• **Trecho escolhido**
---
Temas Mediev. v.14  Buenos Aires dic. 2006

 

RESEÑAS BIBLIOGRÁFICAS

BOYER, Régis (dir.), Les Vikings, premiers européens (VII-XI siècle): les nouvelles découvertes de l'archéologie, Paris, Autrement, 2005 (285 pp., ilust.).

   No medievalismo europeu, os estudos de escandinavística estão tendo cada vez mais espaço e repercussão. Exposições, publicações, congressos e outras atividades acadêmicas elegem os "bárbaros" nórdicos como temas preteridos de investigação. Reflexo disso foi o colóquio internacional promovido pela Universidade de Paris-IV Sorbonne, entre 11 a 12 de março de 2004, com o tema: Les vikings, premiers Européens? Este evento reuniu alguns dos maiores especialistas mundiais nesta área, que agora vem a público na forma de um livro, organizado pelo renomado investigador francês Régis Boyer (conhecido do público hispânico pela obra La vida cotidiana de los Vikingos), professor titular de língua, literatura e civilização escandinava na Universidade de Paris-IV e fundador do Institut d'Études Scandinaves, autor de dezenas de livros e inúmeros estudos em periódicos acadêmicos.
---
Linhas de dados de apontamento:
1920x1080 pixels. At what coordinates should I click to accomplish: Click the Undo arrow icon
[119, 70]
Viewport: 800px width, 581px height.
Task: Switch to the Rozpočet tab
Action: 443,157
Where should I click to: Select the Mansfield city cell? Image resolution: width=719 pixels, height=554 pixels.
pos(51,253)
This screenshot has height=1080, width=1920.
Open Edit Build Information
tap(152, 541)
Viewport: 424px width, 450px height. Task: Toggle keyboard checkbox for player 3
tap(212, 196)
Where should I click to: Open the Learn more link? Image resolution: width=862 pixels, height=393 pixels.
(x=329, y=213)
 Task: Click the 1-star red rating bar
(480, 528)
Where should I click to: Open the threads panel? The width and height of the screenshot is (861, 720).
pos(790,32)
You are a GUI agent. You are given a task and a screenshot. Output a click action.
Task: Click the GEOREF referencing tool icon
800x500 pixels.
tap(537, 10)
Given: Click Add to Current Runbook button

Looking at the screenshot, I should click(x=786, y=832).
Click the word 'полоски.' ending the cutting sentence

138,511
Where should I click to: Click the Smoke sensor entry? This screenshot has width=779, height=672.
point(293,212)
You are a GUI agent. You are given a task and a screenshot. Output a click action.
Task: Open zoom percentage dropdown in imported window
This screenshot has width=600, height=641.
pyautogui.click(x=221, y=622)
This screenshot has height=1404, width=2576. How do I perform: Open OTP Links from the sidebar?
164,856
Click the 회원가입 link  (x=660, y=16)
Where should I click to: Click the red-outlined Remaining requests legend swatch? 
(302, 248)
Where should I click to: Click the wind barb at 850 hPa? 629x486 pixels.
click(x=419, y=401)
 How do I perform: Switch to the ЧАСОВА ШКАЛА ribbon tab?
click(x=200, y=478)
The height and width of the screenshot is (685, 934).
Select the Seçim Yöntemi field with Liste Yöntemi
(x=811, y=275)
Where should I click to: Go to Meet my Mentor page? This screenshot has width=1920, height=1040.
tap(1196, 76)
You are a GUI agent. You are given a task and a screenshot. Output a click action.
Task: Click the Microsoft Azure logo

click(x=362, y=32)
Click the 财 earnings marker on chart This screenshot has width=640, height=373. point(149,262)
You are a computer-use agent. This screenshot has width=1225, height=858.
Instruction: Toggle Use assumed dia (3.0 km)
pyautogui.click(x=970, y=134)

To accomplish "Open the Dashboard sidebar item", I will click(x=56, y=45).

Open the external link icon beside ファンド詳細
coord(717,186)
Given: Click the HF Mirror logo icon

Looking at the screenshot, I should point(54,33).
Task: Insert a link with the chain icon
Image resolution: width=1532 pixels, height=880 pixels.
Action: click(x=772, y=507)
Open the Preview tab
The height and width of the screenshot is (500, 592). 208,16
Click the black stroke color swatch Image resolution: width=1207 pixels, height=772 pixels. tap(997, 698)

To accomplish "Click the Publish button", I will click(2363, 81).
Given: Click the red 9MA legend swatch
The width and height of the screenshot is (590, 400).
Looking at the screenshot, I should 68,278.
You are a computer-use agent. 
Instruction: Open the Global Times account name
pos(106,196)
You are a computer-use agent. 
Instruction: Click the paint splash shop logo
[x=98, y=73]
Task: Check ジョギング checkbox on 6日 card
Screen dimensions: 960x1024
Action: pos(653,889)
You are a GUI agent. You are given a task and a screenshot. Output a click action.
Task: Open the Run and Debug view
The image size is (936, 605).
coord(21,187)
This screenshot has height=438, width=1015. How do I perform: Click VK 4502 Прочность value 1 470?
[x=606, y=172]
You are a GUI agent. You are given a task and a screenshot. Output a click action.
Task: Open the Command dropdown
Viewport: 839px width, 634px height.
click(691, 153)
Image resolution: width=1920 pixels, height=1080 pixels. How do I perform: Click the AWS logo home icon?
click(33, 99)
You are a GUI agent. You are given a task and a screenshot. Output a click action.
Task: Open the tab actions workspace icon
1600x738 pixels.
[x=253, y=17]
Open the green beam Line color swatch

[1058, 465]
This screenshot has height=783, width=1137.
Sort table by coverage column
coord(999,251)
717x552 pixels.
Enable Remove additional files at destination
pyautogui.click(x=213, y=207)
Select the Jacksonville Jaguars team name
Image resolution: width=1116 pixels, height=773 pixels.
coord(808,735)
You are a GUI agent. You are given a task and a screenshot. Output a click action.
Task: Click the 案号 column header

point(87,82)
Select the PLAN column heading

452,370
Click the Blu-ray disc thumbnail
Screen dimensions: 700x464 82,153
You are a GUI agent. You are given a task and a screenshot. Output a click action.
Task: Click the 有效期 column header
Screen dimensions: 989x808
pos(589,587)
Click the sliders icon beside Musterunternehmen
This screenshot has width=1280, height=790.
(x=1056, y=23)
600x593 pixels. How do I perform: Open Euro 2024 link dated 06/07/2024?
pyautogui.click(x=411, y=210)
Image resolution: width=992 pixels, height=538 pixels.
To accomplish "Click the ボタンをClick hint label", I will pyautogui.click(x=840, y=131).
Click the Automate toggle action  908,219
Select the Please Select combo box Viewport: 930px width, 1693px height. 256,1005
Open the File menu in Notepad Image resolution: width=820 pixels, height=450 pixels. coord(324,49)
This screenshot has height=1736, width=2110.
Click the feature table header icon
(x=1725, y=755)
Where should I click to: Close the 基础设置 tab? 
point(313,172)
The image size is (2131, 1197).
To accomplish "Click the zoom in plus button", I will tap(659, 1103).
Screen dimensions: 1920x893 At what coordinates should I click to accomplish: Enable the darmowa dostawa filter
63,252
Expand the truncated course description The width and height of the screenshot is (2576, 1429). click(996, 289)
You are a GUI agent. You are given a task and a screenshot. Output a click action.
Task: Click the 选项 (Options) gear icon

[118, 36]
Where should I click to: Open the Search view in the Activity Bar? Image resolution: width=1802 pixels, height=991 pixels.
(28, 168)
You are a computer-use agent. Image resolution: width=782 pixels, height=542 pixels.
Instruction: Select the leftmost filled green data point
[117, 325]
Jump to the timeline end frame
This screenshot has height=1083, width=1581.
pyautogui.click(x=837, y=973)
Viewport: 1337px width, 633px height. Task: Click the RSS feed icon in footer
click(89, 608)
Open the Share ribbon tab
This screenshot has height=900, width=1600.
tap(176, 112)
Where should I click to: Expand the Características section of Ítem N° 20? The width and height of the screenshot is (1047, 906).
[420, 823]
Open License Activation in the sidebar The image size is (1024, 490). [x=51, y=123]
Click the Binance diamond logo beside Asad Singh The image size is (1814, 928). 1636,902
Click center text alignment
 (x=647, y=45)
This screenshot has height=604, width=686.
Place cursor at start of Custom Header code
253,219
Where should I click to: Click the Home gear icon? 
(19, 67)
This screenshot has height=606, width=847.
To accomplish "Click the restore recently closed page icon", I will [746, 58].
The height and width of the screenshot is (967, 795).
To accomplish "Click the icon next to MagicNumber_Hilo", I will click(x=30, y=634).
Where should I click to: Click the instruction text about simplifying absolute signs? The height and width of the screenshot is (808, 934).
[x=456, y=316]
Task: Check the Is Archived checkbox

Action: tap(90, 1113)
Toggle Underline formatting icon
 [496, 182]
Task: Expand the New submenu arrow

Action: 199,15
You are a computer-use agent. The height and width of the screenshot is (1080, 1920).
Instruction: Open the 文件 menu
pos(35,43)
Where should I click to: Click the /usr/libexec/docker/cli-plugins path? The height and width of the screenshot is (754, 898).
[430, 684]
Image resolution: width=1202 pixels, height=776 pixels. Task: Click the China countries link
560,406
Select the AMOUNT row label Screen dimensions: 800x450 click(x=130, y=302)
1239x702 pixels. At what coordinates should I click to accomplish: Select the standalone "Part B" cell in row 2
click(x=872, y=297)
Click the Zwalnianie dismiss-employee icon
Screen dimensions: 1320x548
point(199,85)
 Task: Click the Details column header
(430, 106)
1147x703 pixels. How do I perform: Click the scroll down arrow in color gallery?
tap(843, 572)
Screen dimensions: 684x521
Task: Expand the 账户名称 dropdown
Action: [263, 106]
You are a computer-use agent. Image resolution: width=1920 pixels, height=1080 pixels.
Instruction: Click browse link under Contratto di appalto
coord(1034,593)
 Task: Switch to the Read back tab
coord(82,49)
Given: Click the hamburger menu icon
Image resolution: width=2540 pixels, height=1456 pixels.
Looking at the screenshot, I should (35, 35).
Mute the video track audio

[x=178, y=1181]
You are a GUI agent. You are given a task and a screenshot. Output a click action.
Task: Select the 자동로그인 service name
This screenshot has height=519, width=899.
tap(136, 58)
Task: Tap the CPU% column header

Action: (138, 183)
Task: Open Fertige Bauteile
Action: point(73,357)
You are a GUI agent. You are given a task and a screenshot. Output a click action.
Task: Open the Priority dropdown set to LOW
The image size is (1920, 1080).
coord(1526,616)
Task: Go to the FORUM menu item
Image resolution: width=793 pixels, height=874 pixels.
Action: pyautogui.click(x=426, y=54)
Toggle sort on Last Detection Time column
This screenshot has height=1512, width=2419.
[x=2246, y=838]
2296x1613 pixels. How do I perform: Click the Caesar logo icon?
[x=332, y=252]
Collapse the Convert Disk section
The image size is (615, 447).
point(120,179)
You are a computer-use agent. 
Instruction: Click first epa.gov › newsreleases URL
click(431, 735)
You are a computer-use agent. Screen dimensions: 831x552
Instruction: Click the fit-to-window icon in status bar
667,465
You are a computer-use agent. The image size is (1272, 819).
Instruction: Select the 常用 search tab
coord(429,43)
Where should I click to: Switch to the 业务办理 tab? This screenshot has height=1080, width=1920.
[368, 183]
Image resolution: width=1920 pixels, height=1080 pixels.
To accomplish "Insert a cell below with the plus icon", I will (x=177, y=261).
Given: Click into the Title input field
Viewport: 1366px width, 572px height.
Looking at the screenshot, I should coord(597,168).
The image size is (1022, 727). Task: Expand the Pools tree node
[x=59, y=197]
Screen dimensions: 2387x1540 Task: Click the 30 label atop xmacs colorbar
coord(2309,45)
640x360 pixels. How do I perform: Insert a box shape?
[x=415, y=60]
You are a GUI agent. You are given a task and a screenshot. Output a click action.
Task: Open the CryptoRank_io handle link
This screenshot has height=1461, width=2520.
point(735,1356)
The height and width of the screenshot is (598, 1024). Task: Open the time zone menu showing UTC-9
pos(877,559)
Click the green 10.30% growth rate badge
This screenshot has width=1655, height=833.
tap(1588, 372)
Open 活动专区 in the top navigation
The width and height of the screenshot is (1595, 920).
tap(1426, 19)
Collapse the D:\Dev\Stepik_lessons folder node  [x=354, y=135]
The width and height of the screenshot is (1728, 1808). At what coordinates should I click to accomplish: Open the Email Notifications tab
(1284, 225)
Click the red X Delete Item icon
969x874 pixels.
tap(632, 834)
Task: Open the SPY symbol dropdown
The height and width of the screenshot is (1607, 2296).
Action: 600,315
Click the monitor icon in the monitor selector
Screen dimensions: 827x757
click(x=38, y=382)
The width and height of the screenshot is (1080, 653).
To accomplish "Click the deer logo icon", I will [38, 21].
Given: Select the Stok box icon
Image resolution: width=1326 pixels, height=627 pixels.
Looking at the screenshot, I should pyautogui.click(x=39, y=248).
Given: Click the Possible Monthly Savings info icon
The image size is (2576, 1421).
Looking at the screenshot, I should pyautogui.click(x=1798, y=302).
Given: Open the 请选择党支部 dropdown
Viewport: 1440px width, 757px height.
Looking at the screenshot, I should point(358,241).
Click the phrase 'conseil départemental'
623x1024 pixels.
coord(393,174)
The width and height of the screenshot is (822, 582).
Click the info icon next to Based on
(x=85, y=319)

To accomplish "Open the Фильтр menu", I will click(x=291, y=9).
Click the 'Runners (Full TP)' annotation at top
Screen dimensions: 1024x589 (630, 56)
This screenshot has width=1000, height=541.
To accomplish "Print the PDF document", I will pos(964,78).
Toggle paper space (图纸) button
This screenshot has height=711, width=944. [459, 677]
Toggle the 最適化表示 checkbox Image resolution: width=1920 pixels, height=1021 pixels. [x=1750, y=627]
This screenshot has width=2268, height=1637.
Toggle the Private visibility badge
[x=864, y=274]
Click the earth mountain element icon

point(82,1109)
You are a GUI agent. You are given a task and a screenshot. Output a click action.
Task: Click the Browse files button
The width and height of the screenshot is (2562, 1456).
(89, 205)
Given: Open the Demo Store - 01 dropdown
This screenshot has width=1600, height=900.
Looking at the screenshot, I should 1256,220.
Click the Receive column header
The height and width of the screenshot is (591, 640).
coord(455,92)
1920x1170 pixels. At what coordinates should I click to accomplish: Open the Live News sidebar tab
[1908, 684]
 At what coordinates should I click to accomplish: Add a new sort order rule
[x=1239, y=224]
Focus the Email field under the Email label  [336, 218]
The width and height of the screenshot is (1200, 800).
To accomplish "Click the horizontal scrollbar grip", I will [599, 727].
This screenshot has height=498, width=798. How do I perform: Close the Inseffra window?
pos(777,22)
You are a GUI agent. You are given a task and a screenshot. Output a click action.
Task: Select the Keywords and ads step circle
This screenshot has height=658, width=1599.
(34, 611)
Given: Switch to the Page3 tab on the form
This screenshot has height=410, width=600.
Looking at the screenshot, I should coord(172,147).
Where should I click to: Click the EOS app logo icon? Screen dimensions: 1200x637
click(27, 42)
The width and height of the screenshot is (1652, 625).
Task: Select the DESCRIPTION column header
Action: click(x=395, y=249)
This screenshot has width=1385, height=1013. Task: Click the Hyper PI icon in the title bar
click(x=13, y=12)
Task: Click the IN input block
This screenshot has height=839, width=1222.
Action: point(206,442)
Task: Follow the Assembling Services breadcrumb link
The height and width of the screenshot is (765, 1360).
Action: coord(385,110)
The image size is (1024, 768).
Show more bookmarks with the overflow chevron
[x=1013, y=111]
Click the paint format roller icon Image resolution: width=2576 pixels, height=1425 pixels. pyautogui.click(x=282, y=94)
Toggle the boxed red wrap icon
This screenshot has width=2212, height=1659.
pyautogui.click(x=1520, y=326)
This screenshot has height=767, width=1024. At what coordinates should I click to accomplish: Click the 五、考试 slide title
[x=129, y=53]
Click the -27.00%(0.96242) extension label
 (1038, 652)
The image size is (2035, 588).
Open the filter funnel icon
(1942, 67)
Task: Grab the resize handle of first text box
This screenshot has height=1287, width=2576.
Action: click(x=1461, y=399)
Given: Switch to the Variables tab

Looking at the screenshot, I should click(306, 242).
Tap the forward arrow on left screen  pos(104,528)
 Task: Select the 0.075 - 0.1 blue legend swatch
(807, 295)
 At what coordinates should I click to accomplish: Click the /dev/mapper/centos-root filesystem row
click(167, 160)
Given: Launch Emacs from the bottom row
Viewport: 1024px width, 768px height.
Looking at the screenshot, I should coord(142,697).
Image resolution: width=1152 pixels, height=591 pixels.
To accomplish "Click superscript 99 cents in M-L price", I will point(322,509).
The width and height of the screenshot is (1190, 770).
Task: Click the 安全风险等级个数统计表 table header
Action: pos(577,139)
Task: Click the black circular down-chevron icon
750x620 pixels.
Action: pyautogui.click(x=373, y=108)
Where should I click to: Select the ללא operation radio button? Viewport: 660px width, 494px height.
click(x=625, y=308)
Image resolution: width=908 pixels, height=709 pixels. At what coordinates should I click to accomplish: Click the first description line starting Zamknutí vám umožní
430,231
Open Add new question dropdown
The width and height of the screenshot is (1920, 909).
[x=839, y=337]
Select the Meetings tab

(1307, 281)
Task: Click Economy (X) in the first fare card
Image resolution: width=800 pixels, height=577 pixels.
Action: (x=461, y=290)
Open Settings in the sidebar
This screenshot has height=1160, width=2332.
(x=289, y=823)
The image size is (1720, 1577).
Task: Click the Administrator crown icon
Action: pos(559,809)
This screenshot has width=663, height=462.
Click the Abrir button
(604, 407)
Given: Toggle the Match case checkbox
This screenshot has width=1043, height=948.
---
• **Instruções da tarefa**
Responda com base na resenha sobre os vikings:
(a) Em que dias e ano aconteceu o colóquio da Universidade de Paris-IV Sorbonne?
(b) Por qual obra Régis Boyer é conhecido do público hispânico?
(c) Que instituto Régis Boyer fundou?

• **Resposta do exercício**
(a) De 11 a 12 de março de 2004.
(b) La vida cotidiana de los Vikingos.
(c) O Institut d'Études Scandinaves.